Another execption: After the big showdown in the village, the police in Hot Fuzz all had do “a considerable amount of paperwork.”

But as Jophiel said, it wasn’t a commercial flight. If they pay some private plane guy a bajillion dollars, and they probably have more fake ID tricks than Jason Bourne, then it’s not that hard to suspend disbelief.

I didn’t even have a problem with the hit squad shooting up Bruce Willis’s entire house and not hearing a peep from the neighbors. I just figured that the neighbors were soiling themselves while on the phone with 911 and Bruce left before the local cops got out there. The shooty stuff took all of what? Three minutes? Cops probably didn’t get out there for another 5 minutes or so. It looked pretty rural/suburan.

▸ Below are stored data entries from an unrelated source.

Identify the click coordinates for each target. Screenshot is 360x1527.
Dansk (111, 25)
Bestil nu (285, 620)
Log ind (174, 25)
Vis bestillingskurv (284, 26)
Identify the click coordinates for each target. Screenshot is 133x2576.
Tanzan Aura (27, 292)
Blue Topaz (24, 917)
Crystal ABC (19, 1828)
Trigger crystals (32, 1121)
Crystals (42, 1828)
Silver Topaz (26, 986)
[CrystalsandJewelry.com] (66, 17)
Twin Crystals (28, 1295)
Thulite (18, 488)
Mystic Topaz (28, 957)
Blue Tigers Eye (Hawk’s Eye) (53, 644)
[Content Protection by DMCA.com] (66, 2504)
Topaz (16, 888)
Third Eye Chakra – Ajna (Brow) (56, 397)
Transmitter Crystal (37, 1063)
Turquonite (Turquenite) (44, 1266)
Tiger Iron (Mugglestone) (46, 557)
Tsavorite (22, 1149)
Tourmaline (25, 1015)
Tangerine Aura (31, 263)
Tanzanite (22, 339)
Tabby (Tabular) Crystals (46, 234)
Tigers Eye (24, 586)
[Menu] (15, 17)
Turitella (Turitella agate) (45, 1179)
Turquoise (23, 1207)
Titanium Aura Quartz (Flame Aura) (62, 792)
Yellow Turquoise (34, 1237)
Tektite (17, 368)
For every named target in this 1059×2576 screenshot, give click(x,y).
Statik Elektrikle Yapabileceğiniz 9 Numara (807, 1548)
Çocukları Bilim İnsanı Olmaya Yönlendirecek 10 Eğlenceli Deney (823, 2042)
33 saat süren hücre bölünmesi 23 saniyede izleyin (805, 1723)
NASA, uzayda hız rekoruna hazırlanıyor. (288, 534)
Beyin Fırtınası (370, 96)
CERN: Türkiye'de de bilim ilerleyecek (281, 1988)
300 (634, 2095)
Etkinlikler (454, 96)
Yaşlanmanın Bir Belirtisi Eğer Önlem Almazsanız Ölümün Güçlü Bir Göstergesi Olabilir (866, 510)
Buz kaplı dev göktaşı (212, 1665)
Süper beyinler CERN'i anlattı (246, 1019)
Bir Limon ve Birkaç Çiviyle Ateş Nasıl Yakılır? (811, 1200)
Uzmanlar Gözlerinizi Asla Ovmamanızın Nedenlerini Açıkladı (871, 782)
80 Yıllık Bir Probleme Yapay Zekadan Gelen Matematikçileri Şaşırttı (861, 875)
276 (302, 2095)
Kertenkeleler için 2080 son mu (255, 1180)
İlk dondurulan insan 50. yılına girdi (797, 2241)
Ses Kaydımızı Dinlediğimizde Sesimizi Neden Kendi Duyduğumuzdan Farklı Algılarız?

What drives me nuts is when a couple of characters are talking and one describes something technical or reaches a conclusion aloud for the audience’s edification… when clearly the characters would never have such an exchange otherwise. It happens all the time in forensic, crime, and legal dramas. While it’s true that I (as an audience member without said expertise) often benefit from the info, the unnatural-ness of it all totally distracts me.

Kind of like this…
Me to husband: I see you bought yourself some new underwear.
Husband: Yeah. The waistbands in my old ones were getting streched out.
Me: Oh… I see. With wear an washing the elastic eroded and lost its tension.
Husband: Riiiiiiiight. Without tension in the waistband, the fit gets looser. The only thing for it is…
Together: …buying new underwear.

UGH!

Margaret Bourke-White was kind of a blond valkyrie.

Dan Brown is calling. He wants to use this scene in his next book.

The whole bit in Die Hard 2 where the controllers at the airport are trying to find some way to communicate with the planes that are waiting to land. They even send the chief engineer out to some new comm link at a part of the airport that’s being renovated, as if that’s the only option. He is ambushed by the bad guys, who knew that’s where he’d have to go.

Movies make lots of mistakes about planes and flying, and I can usually let it go, but that one is too central to the plot to just shrug it off. Every plane has a transmitter on it. There must be dozens parked on the ground right there. Go in, turn on the master switch, tune the correct frequency, and you’re on the air. The movie even gets it right at the end, when all the pilots in the circling planes are talking to each other.

Ever see The Adventures of Ford Fairlane?

“Ford Fairlane: Hey, look. Write down my number: 555-6321 Got it?
Twin Club Girl: Yeah. Wait a minute. 555 is not a real number. They only use that in the movies.
Ford Fairlane: No shit, honey. What do you think this is? Real life?”

Oh, so you were the guy who saw the movie.

Why are you mocking my marriage? :frowning:
:wink:

I have a rough time whenever they use improper military uniforms. Like a young person cast as a current Iraq/Afghanistan soldier wearing Vietnam ribbons, or marine (actor) wearing army ribbons/unit patches/etc.

This may be from a bad projectionist, not the film. There’s supposed to be a mask on the projector, that hides things that aren’t supposed to show up on the screen. Certainly there are mistakes in movies where booms and shadows are in the scene, but from what I’ve read on SDMB if it’s a high quality movie and it happens it is usually the projectionist’s fault.

I’m not sure why the prints contain stuff that isn’t supposed to be seen, but they do.